But Magnus was not that boy. He reminded himself of his manners, and bowed.

"Charmed," he said. "Or whatever effect would please you best, I'm sure."

Grace regarded him with cool interest. Her reactions were muted, Magnus thought, or rather, carefully gauged. She seemed a creature made to attract everyone and express nothing real, though it would take a master observer, like Magnus, to know it.

She reminded Magnus suddenly not of any mortal but of the vampire Camille, who had been his latest and most regrettable real love.

Magnus had spent years imagining there was fire behind Camille's ice, that there were hopes and dreams and love waiting for him. What he had loved in Camille had been nothing but illusion. Magnus had acted like a child, fancying there were shapes and stories to be made of the clouds in the sky.

Chapter Eight

He turned away from the sight of Grace in her trim white-and-blue dress, like a vision of Heaven in the gray hell of this house, and looked to Tatiana. Her eyes were narrowed with contempt.

"Come, warlock," she said. "I believe we have business to discuss."

Magnus followed Tatiana and Grace up the stairs and down a long corridor that was almost pitch black. Magnus heard the crack and crunch of broken glass beneath his feet, and in the dim, hardly-there light he saw something scuttling away from his approach. He hoped it was something as harmless as a rat, but something about its movements suggested a shape far more grotesque.

"Do not try to open any doors or drawers while you are here, Bane." Tatiana's voice floated back to him. "My father left behind many guardians to protect what is ours."

She opened the door, and Magnus beheld the room within. There were an upturned desk and heavy curtains sagging in the windows like bodies from a gibbet, and on the wooden floor were splinters and streaks of blood, the marks of a long-ago struggle nobody had cleaned up.

There were many picture frames hanging askew or with the glass broken. A great many of them seemed to contain nautical adventures-Magnus had been put off the sea by his ill-fated attempt to live a piratical life for a day-but even the pictures that were whole were clouded with gray. The painted ships appeared to be sinking in seas of dust.

There was only one portrait that was whole and clean. It was an oil painting, with no glass covering it, but there was not a speck of dust on its surface. It was the only clean thing, besides Grace, in the entire house.

The portrait was of a boy, about seventeen years old. He was sitting in a chair, his head resting against the back as if he did not have the strength to support it on his own. He was terribly thin and as white as salt. His eyes were a deep, still green, like a woodland pool hidden under the overhanging leaves of a tree, never exposed to sun or wind.

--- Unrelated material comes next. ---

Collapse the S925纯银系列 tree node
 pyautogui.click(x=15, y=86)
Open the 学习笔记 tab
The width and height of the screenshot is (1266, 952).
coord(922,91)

He had dark hair falling, as fine-spun and straight as silk, across his brow, and his long fingers were curled over the arms of the chair, almost clinging to it, and the desperate clutch of those hands told a silent story of pain.

Magnus had seen portraits like this before, the last images of the lost. He could tell even across the years how much effort it had cost the boy to sit for that portrait, for the comfort of loved ones who would live after he was gone.

His pallid face had the distant look of one who had already taken too many steps along the path to death for him to be recalled. Magnus thought of James Herondale, burning up with too much light, too much love, too much, too much-while the boy in the portrait was as lovely as a dying poet, with the fragile beauty of a candle about to gutter out.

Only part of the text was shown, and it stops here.